CO2 Reduction on Transition Metal (Fe, Co, Ni, and Cu) Surfaces: In Comparison with Homogeneous Catalysis

Reduction of CO2 to CO on Fe, Co, Ni, and Cu surfaces has been studied using density functional theory (DFT) methods. Three reaction steps were studied: (a) adsorption of CO2 (M + CO2 = CO2/M) (M = transition metal surface), (b) decomposition of CO2 (CO2/M = (CO + O)/M), and (c) desorption of CO ((CO + O)/M = O/M + CO). Binding energies and reaction energies were calculated using the generalized gradient approximation (GGA) via the Perdew-Burke-Emzerhof (PBE) functional. Calculations show an interesting trend for reaction energies and total reaction barriers, as a function of metal: from Fe to Cu, reactions tend to be less exergonic; the metals earlier in the 3d series have lower total barriers for CO2 reduction. However, "overbinding" of CO2 on Fe causes a thermodynamic sink on the reaction coordinate, and Co and Ni are more favorable in terms of a smaller fluctuation in reaction energies/barriers for these elementary catalytic steps.
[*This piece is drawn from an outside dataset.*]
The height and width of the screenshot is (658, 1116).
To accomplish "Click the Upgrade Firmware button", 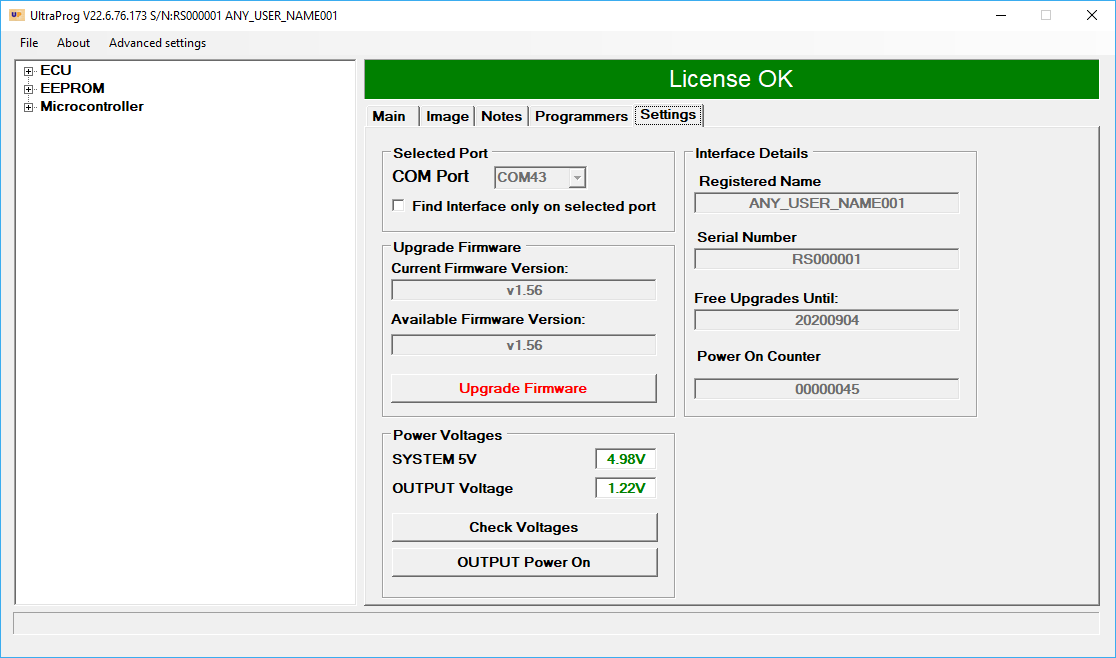I will coord(523,388).
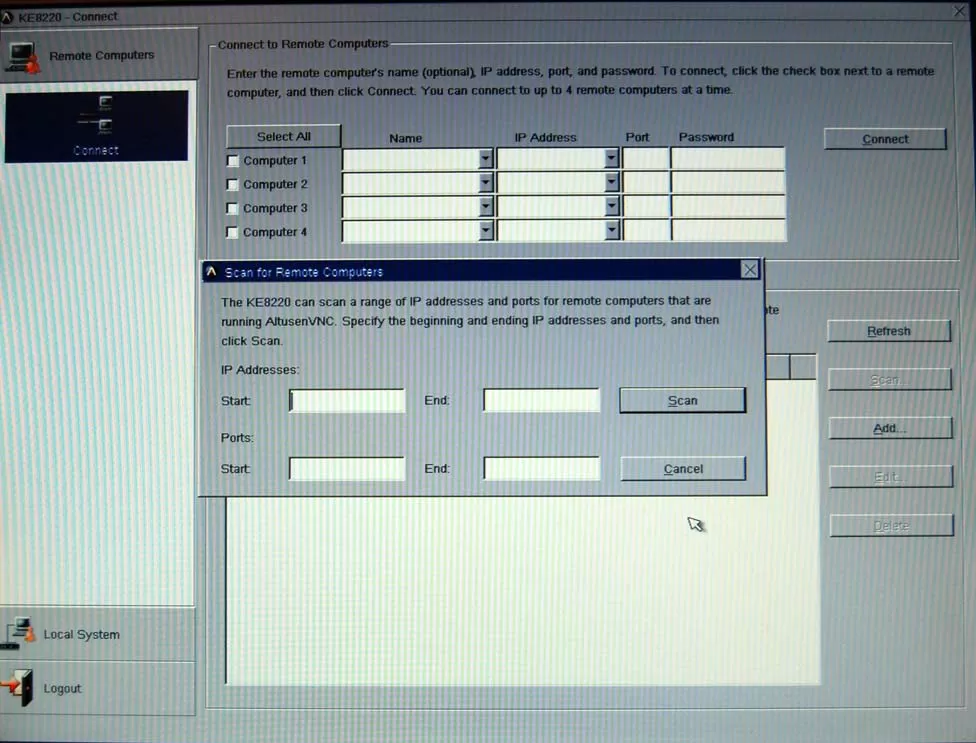Focus the IP Addresses Start field
Screen dimensions: 976x743
[x=347, y=401]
A Bronsted-Evans-Polanyi (BEP) relationship was analyzed for C-O bond scission of CO2 on the metal surfaces. Heterogeneous catalysis is also compared with the homogeneous models using transition metal beta-diketiminato complexes, showing that both heterogeneous and homogeneous catalysis of CO2 reduction display the same energetic trend as a function of metal.